Foi a única baixa daquele dia.
“Foi a primeira morte a que assisti na guerra.
Estava a poucos metros”, lembra o sargento.
Joaquim Coelho, também pára-quedista, foi para Angola logo em Setembro de 1961 e só regressou à “metrópole” em 1963 para fazer um curso, tendo ainda convivido alguns meses com o militar.
Recorda António Lopes da Silva como uma pessoa “aberta e alegre”.
“Não era toda a gente que lidava com cães de guerra”, resume o pára-quedista, hoje com 78 anos
Trazer o corpo
Para concretizar o regresso do corpo do militar, a UPP formou um grupo de trabalho.
O major general Cristovão Avelar de Sousa já tinha participado na recuperação de três corpos na Guiné Bissau há dez anos e fez agora parte do processo de Lopes da Silva.
No caso guineense, os corpos estavam enterrados “no meio do mato, no local onde morreram em combate” e havia já “poucas referências sobre o antigo aquartelamento onde eles estavam inumados”.
Neste caso “foi muito mais simples”.
Apesar de o processo ter demorado cerca de um ano, o corpo estava num cemitério em Luanda e, “depois de obtidas as devidas autorizações, foi feita a trasladação”, conta Avelar de Sousa.
Os encargos com a trasladação foram suportados pela UPP e pela filha do militar.
Estado não estava preparado
Na fase da guerra em que morreu, as estruturas do Estado Português “ainda não estavam preparadas” para trazer os corpos de volta a Portugal, explica Cristóvão Avelar de Sousa. “Na altura, para vir o corpo era necessário que a família manifestasse vivamente que queria que ele viesse.
Portanto ele faleceu, teve as suas honras militares e foi enterrado em Luanda."
O membro da UPP recorda que “nunca houve linhas definidas” para se levar a cabo essa operação de retorno dos militares que caíram.
E as linhas que havia “foram-se adaptando às circunstâncias”.
Dentro desta indefinição, acresce que há quem considere que os restos mortais dos portugueses devem permanecer em África.
Para o Isidro Esteves, a recuperação da memória dos camaradas que morreram é assumida como “uma missão”, para combater o silêncio sobre “os que foram e não voltaram”.

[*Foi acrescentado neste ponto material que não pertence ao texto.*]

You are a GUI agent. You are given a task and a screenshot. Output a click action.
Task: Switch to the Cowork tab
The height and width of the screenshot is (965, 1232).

Ficaram lá “esquecidos, abandonados por causa da independência apressada”.
O silêncio, diz, não tem apenas um responsável.

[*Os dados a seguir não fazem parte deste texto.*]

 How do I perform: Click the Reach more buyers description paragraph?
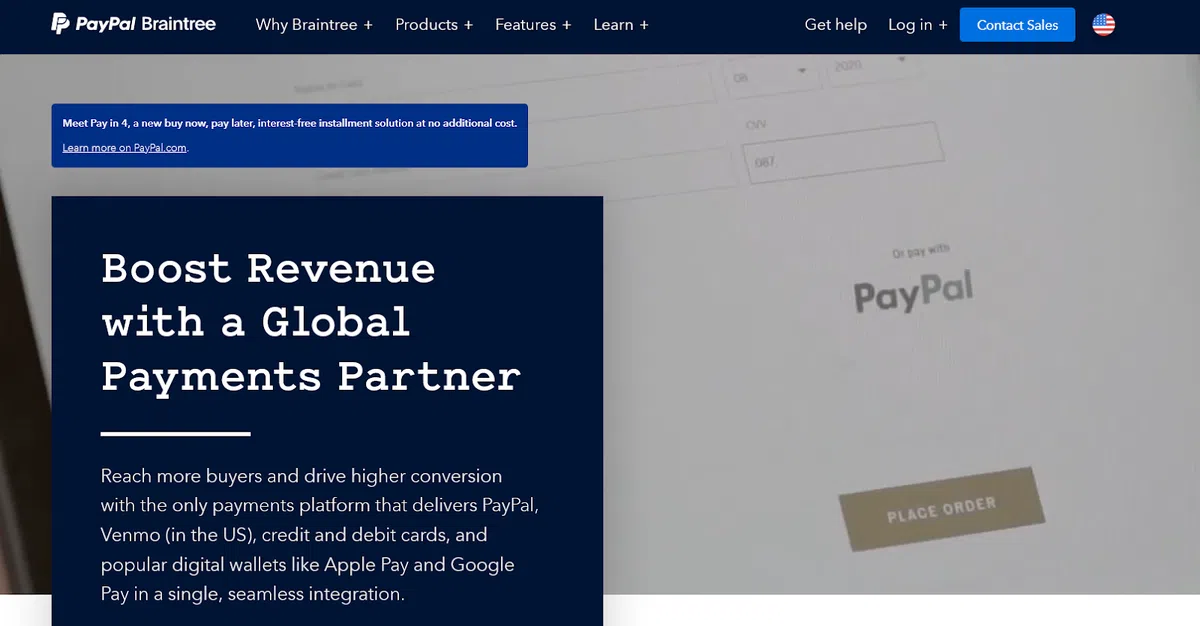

Dos políticos – de todos os partidos, de várias gerações – aos familiares, “que não têm feito pressão nenhuma” no sentido de recuperar os corpos que ficaram nas ex-colónias.
No mesmo Cemitério de Santana, na estrada de Catete, estão centenas de militares portugueses, refere Isidro Esteves.
A busca por este desfecho vem-lhe da instrução de combate.
“Ensinaram-me que, acontecesse o que acontecesse, ninguém ficava para trás."
Todos os pára-quedistas com quem o PÚBLICO falou durante o dia das cerimónias fúnebres repetiram isso mesmo: “Ninguém fica para trás.
Nem vivo, nem morto."
Era já “altura de cumprir o nosso lema e trazer aqueles que faltavam”, entende Avelar de Sousa.
A persistência da filha e o lema dos paraquedistas ajudaram a que António Lopes da Silva, mais de cinco décadas depois, tenha sido finalmente devolvido a casa.